On peine à s’identifier.
Car enfin, est-ce que « gauche », désormais, correspond à une vision du monde dont le mètre étalon serait, pour le dire vite, une sorte de mélenchono-wokisme attrape-tout ? Un corpus idéologique anti-capitaliste, allergique à la laïcité, prônant la fin des frontières et la distribution de bloqueurs de puberté à la cantoche des écoles primaires, dont on ne s’écarterait, oh, même subtilement, qu’au risque d’être expulsé (argh !) vers la « droite » ?
Et la « droite », de son côté, serait-elle tout entière contenue dans un bréviaire pro-business, raciste, xénophobe, nationaliste, allergique à l’impôt, écoeuré par la CAF, et dont tout déviationnisme, même le plus timide, vous renverrait immédiatement au camp d’en face ?

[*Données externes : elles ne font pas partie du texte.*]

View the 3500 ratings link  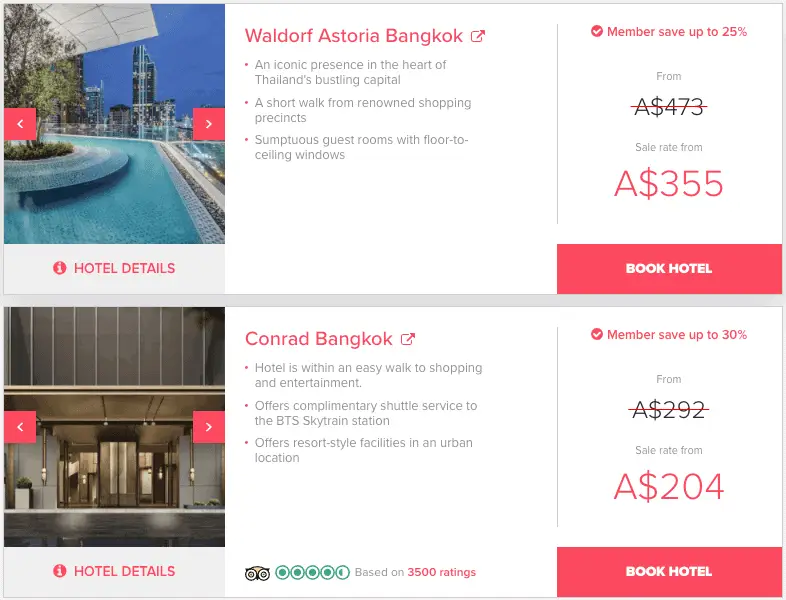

Avec le « en-même-temps-tisme », au moins, on pouvait être vaguement ambidextre, nuancé, et même aller randonner en forêt en dépit d’un sens de l’orientation hésitant. On avait droit aux 50 nuances de rouge et au GPS. On n’avait pas besoin d’être convaincu que la clim était de droite et le chauffage de gauche pour aller dans un bureau de vote. Le monde était comme une pompe à chaleur réversible, quoi… A tout hasard, prévoyez une petite laine pour le retour à l’ancien monde.